(ACTIVITY): Below are the records. Transcribe them exactly.

-------- ENTRIES PROVIDED

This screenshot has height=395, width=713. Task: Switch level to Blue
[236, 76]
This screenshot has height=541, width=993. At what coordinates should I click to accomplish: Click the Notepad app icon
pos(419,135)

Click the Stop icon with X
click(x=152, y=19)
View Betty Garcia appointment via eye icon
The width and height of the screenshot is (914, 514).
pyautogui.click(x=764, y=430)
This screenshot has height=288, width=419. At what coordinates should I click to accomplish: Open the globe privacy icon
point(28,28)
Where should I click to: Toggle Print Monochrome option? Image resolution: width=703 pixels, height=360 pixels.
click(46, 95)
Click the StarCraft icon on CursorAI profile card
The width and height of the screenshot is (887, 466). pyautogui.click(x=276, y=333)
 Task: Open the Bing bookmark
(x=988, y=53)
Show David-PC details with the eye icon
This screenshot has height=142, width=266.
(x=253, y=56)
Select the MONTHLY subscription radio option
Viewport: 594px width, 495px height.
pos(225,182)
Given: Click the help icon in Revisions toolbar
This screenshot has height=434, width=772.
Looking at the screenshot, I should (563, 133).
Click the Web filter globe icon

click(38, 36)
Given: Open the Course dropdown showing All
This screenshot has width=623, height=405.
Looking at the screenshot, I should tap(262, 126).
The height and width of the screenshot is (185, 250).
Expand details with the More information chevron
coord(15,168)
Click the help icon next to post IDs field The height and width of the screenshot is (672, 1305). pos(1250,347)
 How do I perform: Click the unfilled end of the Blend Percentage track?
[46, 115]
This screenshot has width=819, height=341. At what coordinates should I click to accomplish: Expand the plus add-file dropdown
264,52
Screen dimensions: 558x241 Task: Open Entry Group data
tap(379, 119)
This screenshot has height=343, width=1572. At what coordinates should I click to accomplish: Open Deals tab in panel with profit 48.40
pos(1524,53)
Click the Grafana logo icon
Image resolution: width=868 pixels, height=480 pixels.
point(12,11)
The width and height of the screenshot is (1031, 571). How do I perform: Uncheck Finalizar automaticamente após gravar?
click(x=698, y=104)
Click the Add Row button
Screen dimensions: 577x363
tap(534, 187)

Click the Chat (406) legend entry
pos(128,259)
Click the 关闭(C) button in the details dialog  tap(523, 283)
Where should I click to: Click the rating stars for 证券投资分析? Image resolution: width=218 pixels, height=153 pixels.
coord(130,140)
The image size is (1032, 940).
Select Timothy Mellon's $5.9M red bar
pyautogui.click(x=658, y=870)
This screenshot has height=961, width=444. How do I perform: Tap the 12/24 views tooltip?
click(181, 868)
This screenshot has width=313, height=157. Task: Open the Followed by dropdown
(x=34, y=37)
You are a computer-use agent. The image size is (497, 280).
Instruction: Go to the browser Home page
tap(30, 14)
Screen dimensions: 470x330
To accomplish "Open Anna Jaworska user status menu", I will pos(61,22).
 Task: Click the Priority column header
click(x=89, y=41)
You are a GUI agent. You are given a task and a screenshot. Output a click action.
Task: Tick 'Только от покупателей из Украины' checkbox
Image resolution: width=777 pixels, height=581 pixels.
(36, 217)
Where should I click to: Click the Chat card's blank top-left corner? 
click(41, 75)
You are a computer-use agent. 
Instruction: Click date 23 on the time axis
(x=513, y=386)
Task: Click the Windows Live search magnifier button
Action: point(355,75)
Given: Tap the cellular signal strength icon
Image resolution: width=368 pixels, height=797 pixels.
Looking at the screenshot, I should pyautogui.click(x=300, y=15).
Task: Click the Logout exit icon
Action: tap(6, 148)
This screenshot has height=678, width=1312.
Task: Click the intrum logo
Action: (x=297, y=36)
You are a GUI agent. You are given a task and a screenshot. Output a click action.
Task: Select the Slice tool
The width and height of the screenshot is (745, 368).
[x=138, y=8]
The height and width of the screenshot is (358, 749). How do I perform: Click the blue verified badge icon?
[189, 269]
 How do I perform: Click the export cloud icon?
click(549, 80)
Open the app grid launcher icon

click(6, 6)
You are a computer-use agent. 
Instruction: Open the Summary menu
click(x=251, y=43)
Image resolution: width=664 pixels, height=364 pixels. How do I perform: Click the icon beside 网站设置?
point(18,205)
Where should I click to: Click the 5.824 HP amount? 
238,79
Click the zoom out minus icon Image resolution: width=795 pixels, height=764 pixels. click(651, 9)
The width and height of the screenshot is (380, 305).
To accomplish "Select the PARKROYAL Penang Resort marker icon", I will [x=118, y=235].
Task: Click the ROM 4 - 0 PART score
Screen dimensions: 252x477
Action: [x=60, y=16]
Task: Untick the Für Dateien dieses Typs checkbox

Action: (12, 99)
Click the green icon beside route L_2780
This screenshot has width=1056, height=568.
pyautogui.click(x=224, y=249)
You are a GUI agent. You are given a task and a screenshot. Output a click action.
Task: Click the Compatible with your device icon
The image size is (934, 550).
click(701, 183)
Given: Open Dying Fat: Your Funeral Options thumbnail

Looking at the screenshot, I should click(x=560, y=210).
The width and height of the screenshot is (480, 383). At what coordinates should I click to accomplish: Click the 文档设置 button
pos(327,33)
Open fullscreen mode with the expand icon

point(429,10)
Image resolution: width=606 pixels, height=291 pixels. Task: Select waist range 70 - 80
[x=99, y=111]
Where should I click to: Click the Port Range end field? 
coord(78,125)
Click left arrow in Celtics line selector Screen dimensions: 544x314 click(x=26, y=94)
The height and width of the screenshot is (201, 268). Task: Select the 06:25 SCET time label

----------------

(OUTPUT OF THE EXERCISE):
This screenshot has height=395, width=713. Task: Switch level to Blue
[236, 76]
This screenshot has height=541, width=993. At what coordinates should I click to accomplish: Click the Notepad app icon
pos(419,135)

Click the Stop icon with X
click(x=152, y=19)
View Betty Garcia appointment via eye icon
The width and height of the screenshot is (914, 514).
pyautogui.click(x=764, y=430)
This screenshot has height=288, width=419. At what coordinates should I click to accomplish: Open the globe privacy icon
point(28,28)
Where should I click to: Toggle Print Monochrome option? Image resolution: width=703 pixels, height=360 pixels.
click(46, 95)
Click the StarCraft icon on CursorAI profile card
The width and height of the screenshot is (887, 466). pyautogui.click(x=276, y=333)
 Task: Open the Bing bookmark
(x=988, y=53)
Show David-PC details with the eye icon
This screenshot has height=142, width=266.
(x=253, y=56)
Select the MONTHLY subscription radio option
Viewport: 594px width, 495px height.
pos(225,182)
Given: Click the help icon in Revisions toolbar
This screenshot has height=434, width=772.
Looking at the screenshot, I should (563, 133).
Click the Web filter globe icon

click(38, 36)
Given: Open the Course dropdown showing All
This screenshot has width=623, height=405.
Looking at the screenshot, I should tap(262, 126).
The height and width of the screenshot is (185, 250).
Expand details with the More information chevron
coord(15,168)
Click the help icon next to post IDs field The height and width of the screenshot is (672, 1305). pos(1250,347)
 How do I perform: Click the unfilled end of the Blend Percentage track?
[46, 115]
This screenshot has width=819, height=341. At what coordinates should I click to accomplish: Expand the plus add-file dropdown
264,52
Screen dimensions: 558x241 Task: Open Entry Group data
tap(379, 119)
This screenshot has height=343, width=1572. At what coordinates should I click to accomplish: Open Deals tab in panel with profit 48.40
pos(1524,53)
Click the Grafana logo icon
Image resolution: width=868 pixels, height=480 pixels.
point(12,11)
The width and height of the screenshot is (1031, 571). How do I perform: Uncheck Finalizar automaticamente após gravar?
click(x=698, y=104)
Click the Add Row button
Screen dimensions: 577x363
tap(534, 187)

Click the Chat (406) legend entry
pos(128,259)
Click the 关闭(C) button in the details dialog  tap(523, 283)
Where should I click to: Click the rating stars for 证券投资分析? Image resolution: width=218 pixels, height=153 pixels.
coord(130,140)
The image size is (1032, 940).
Select Timothy Mellon's $5.9M red bar
pyautogui.click(x=658, y=870)
This screenshot has height=961, width=444. How do I perform: Tap the 12/24 views tooltip?
click(181, 868)
This screenshot has width=313, height=157. Task: Open the Followed by dropdown
(x=34, y=37)
You are a computer-use agent. The image size is (497, 280).
Instruction: Go to the browser Home page
tap(30, 14)
Screen dimensions: 470x330
To accomplish "Open Anna Jaworska user status menu", I will pos(61,22).
 Task: Click the Priority column header
click(x=89, y=41)
You are a GUI agent. You are given a task and a screenshot. Output a click action.
Task: Tick 'Только от покупателей из Украины' checkbox
Image resolution: width=777 pixels, height=581 pixels.
(36, 217)
Where should I click to: Click the Chat card's blank top-left corner? 
click(41, 75)
You are a computer-use agent. 
Instruction: Click date 23 on the time axis
(x=513, y=386)
Task: Click the Windows Live search magnifier button
Action: point(355,75)
Given: Tap the cellular signal strength icon
Image resolution: width=368 pixels, height=797 pixels.
Looking at the screenshot, I should pyautogui.click(x=300, y=15).
Task: Click the Logout exit icon
Action: tap(6, 148)
This screenshot has height=678, width=1312.
Task: Click the intrum logo
Action: (x=297, y=36)
You are a GUI agent. You are given a task and a screenshot. Output a click action.
Task: Select the Slice tool
The width and height of the screenshot is (745, 368).
[x=138, y=8]
The height and width of the screenshot is (358, 749). How do I perform: Click the blue verified badge icon?
[189, 269]
 How do I perform: Click the export cloud icon?
click(549, 80)
Open the app grid launcher icon

click(6, 6)
You are a computer-use agent. 
Instruction: Open the Summary menu
click(x=251, y=43)
Image resolution: width=664 pixels, height=364 pixels. How do I perform: Click the icon beside 网站设置?
point(18,205)
Where should I click to: Click the 5.824 HP amount? 
238,79
Click the zoom out minus icon Image resolution: width=795 pixels, height=764 pixels. click(651, 9)
The width and height of the screenshot is (380, 305).
To accomplish "Select the PARKROYAL Penang Resort marker icon", I will [x=118, y=235].
Task: Click the ROM 4 - 0 PART score
Screen dimensions: 252x477
Action: [x=60, y=16]
Task: Untick the Für Dateien dieses Typs checkbox

Action: (12, 99)
Click the green icon beside route L_2780
This screenshot has width=1056, height=568.
pyautogui.click(x=224, y=249)
You are a GUI agent. You are given a task and a screenshot. Output a click action.
Task: Click the Compatible with your device icon
The image size is (934, 550).
click(701, 183)
Given: Open Dying Fat: Your Funeral Options thumbnail

Looking at the screenshot, I should click(x=560, y=210).
The width and height of the screenshot is (480, 383). At what coordinates should I click to accomplish: Click the 文档设置 button
pos(327,33)
Open fullscreen mode with the expand icon

point(429,10)
Image resolution: width=606 pixels, height=291 pixels. Task: Select waist range 70 - 80
[x=99, y=111]
Where should I click to: Click the Port Range end field? 
coord(78,125)
Click left arrow in Celtics line selector Screen dimensions: 544x314 click(x=26, y=94)
The height and width of the screenshot is (201, 268). Task: Select the 06:25 SCET time label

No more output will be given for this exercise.